
      "David’s been aware of this problem for a long time.  Indeed he likes to cite pre-WWII economists who discussed this issue."

      "BTW, Krugman’s 1998 paper that “started the whole thing” forget to cite my 1993 paper, which showed that temporary currency injections are not inflationary."

     Sumner quotes more Krugman
"I suspect that a lot of time and effort has been wasted because smart commentators like Glasner “knew” that Keynesians were crude thinkers using mechanical approaches — I don’t know if that’s actually true for Glasner, but I’ve seen it a lot in others — leading them to spend several years laboriously arriving at the same conclusions people like me, Woodford, Eggertsson, Svensson etc. had already laid out in detail a decade ago."

      Sumner retorts,

       "Yup, nothing to learn from us market monetarists.  That must be why Eggertsson’s famous 2008 AER paper on the role of expectations in the Great Depression cited three of my papers, including two written before Krugman’s 1998 paper that invented all of modern macro"

       He then quotes Greg Mankiw about Krugman's touchy vanity, " A reader points out to me that Paul Krugman seems miffed that I failed to cite his contribution to the large literature on expectations management by the central bank. Sorry, Paul. I actually do like Paul’s paper on the topic quite a lot, and I cite it in my intermediate macro text when I discuss the liquidity trap (see footnote 5 on page 325 of the 6th edition)."

      I mean to me it's all kind of an ado about nothing. I mean potato- potayto. Probably everyone who achieves anything needs something of an ego. If Krugman has one too, so what?  In part I think that Sumner himself is feeling kind of unrecongnized-by Krugman himself.

      Consider an article he published later in the day, entitled "EC101: The fallacy of composition."

      Sumner begins, "
      I get tired of correcting Keynesians who don’t understand how to estimate the multiplier.  But as long as they keep saying things like this, I’ll have to keep doing so:

      In general, cross-sectional comparisons are proving to be a very good way to test some propositions in macroeconomics. I’d cite, for example, the Nakamura-Steinsson paper (pdf) that uses fluctuation defense spending — which has very unequal impacts across states — to estimate the multiplier on fiscal policy (it’s about 1.5).
 
     Sumner answers, "Actually cross-section studies are a lousy way to test for the multiplier, as they suffer from the fallacy of composition.  I’ve pointed this out many times, but Paul Krugman obviously doesn’t read my blog, otherwise he wouldn’t keep making these elementary errors.  Of course he’s told us that he doesn’t like to read conservative blogs because they contain nothing of value."

     Hmmm.  Postmodernist studies show sometimes the important part of a paragraph is not the presumed theme or main point. Maybe the real complaint is the perpherial little aside about how Krugman obviously doesn't read my blog. I guess here is one the therapist comes in and says, "Ok Scott, good! Now how does that make you feel?"

● Tasks to complete:
A: Copy the passage of the post on Sumner and Krugman word for word, starting with "I get tired" and going on through "(it’s about 1.5).".
B: In the post on Sumner and Krugman, why does Sumner say Krugman obviously doesn't read his blog? Answer in one to three sentences.

● Entries supplied:

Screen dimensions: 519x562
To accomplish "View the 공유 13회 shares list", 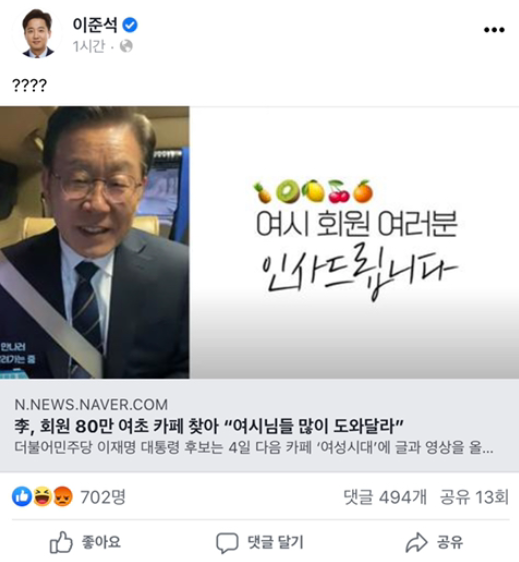I will click(474, 497).
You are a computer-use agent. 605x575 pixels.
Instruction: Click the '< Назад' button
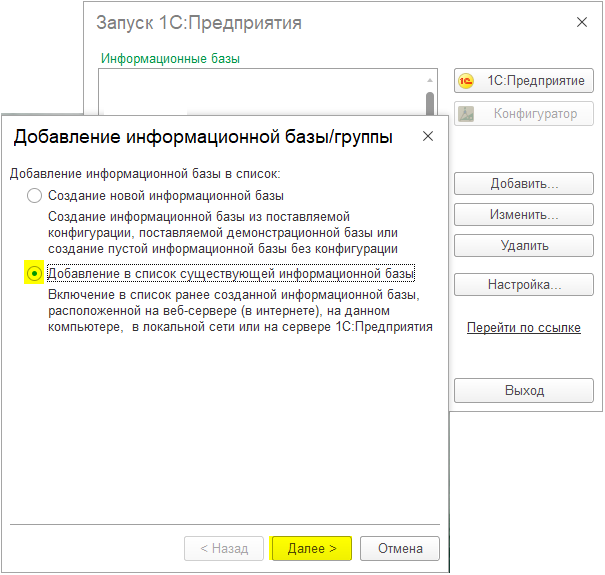[x=224, y=548]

● Task results:
A:
I get tired of correcting Keynesians who don’t understand how to estimate the multiplier.  But as long as they keep saying things like this, I’ll have to keep doing so:

      In general, cross-sectional comparisons are proving to be a very good way to test some propositions in macroeconomics. I’d cite, for example, the Nakamura-Steinsson paper (pdf) that uses fluctuation defense spending — which has very unequal impacts across states — to estimate the multiplier on fiscal policy (it’s about 1.5).

B: Sumner has pointed out many times that cross-section studies are a poor way to test for the multiplier because they suffer from the fallacy of composition. Krugman keeps relying on them, and Sumner says that if he read the blog he would not keep making this elementary error. Sumner adds that Krugman has said he doesn't like to read conservative blogs because they contain nothing of value.